Work request:
Search the data for "agent". Each line containing it is to be copied.

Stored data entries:
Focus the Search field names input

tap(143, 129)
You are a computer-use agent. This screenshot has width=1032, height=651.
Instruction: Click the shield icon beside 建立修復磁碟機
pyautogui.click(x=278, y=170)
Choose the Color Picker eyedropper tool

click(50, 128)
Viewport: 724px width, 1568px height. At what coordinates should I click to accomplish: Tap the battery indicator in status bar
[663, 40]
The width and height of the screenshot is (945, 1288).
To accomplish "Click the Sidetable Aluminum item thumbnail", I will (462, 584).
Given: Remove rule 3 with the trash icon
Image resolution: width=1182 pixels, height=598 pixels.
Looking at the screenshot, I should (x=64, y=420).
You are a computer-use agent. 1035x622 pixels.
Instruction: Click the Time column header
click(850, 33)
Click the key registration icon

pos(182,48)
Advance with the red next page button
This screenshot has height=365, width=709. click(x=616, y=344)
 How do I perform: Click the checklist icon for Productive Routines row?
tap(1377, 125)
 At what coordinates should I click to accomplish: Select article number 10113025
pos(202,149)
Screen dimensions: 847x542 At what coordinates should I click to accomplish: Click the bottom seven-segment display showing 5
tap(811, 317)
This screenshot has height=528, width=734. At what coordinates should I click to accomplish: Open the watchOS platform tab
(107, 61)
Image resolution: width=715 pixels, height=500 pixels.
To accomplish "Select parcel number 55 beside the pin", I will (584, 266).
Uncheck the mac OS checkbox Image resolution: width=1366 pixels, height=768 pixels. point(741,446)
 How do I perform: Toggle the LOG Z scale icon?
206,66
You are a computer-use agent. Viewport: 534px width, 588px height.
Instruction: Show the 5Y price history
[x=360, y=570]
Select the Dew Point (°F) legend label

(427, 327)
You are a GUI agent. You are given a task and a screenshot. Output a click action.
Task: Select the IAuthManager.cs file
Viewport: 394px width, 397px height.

Response below:
You are a computer-use agent. This screenshot has width=1032, height=651.
You are a computer-use agent. 1035x622 pixels.
You are a computer-use agent. Viewport: 534px width, 588px height.
You are a GUI agent. You are given a task and a screenshot. Output a click action.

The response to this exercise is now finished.